◆ **Quoted passage**:
┄┄┄┄┄┄┄┄┄┄

Democrats have proposed an updated electric car incentive program at the federal level, which would go through their $3.5 trillion social spending bill.
It would remove the limit on the number of vehicles and replace it with a timeline, introduce a higher payout up to $12,500 and make it point-of-sale, but there are also new restrictions that would put Tesla at a $4,500 disadvantage.
Ever since President Joe Biden took over the White House and the Democrats achieved a majority in both the House and the Senate, they have made it clear that they plan to reform the federal EV incentive program.
The current program has some important flaws. The main one is that it caps the $7,500 tax credit to 200,000 electric vehicles per manufacturer.
It puts automakers who were early proponents of electric vehicles, like Tesla and GM, at a disadvantage.
The second biggest problem is that the incentive takes the form of a $7,500 tax credit, which requires you to have the equivalent federal tax burden, and it is only applied on your next taxes.
Over the last year, there have been several proposals to reform the EV incentive.

┄┄┄┄┄┄┄┄┄┄

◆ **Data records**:
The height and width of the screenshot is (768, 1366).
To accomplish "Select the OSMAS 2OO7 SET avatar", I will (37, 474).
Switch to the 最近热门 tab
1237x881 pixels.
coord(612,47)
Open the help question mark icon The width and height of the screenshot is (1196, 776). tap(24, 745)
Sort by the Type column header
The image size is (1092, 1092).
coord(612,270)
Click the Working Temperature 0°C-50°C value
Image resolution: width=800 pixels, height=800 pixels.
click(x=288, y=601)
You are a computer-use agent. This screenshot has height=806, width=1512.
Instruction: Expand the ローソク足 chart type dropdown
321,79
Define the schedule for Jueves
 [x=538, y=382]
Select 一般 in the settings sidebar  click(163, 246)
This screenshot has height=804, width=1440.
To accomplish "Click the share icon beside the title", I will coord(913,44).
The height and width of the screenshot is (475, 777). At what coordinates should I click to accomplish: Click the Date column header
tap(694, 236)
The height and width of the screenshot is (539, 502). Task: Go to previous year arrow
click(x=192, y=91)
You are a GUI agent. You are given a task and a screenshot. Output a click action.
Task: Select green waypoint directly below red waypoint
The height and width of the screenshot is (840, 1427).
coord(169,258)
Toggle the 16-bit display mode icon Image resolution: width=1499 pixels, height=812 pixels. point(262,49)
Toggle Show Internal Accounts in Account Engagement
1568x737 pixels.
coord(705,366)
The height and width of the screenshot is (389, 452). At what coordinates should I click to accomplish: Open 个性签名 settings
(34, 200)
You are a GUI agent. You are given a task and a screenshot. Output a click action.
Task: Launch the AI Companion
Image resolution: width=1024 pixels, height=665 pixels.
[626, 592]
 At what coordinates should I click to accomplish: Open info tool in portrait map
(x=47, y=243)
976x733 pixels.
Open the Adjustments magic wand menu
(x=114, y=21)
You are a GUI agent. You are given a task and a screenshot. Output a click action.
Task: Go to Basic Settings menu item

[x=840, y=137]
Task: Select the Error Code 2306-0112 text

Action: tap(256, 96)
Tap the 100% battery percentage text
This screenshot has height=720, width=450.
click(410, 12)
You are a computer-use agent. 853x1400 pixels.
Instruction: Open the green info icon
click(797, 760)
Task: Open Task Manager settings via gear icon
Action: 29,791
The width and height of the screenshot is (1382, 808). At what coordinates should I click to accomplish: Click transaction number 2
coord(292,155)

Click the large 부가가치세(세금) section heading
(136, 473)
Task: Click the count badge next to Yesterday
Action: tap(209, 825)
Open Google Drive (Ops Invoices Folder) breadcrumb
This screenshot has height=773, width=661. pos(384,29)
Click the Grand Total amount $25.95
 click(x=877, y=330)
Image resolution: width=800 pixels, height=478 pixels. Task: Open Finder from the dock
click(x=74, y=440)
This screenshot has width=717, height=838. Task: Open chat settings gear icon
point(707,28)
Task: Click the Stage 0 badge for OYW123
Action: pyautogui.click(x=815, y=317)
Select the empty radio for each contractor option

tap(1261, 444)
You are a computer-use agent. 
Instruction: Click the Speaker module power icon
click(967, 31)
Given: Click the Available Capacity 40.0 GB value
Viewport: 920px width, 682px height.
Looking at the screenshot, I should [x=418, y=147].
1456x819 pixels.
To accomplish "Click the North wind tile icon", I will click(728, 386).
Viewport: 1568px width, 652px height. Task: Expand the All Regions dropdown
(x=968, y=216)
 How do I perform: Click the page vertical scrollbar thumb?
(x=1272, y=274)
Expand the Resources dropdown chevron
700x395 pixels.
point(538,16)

┄┄┄┄┄┄┄┄┄┄

◆ **About this exercise**: Edit the passage on the federal EV incentive program, starting with "Democrats have proposed" and going on through "EV incentive program.", and write it out with "White House" changed to "Oval Office".

◆ **Answer space**:
Democrats have proposed an updated electric car incentive program at the federal level, which would go through their $3.5 trillion social spending bill.
It would remove the limit on the number of vehicles and replace it with a timeline, introduce a higher payout up to $12,500 and make it point-of-sale, but there are also new restrictions that would put Tesla at a $4,500 disadvantage.
Ever since President Joe Biden took over the Oval Office and the Democrats achieved a majority in both the House and the Senate, they have made it clear that they plan to reform the federal EV incentive program.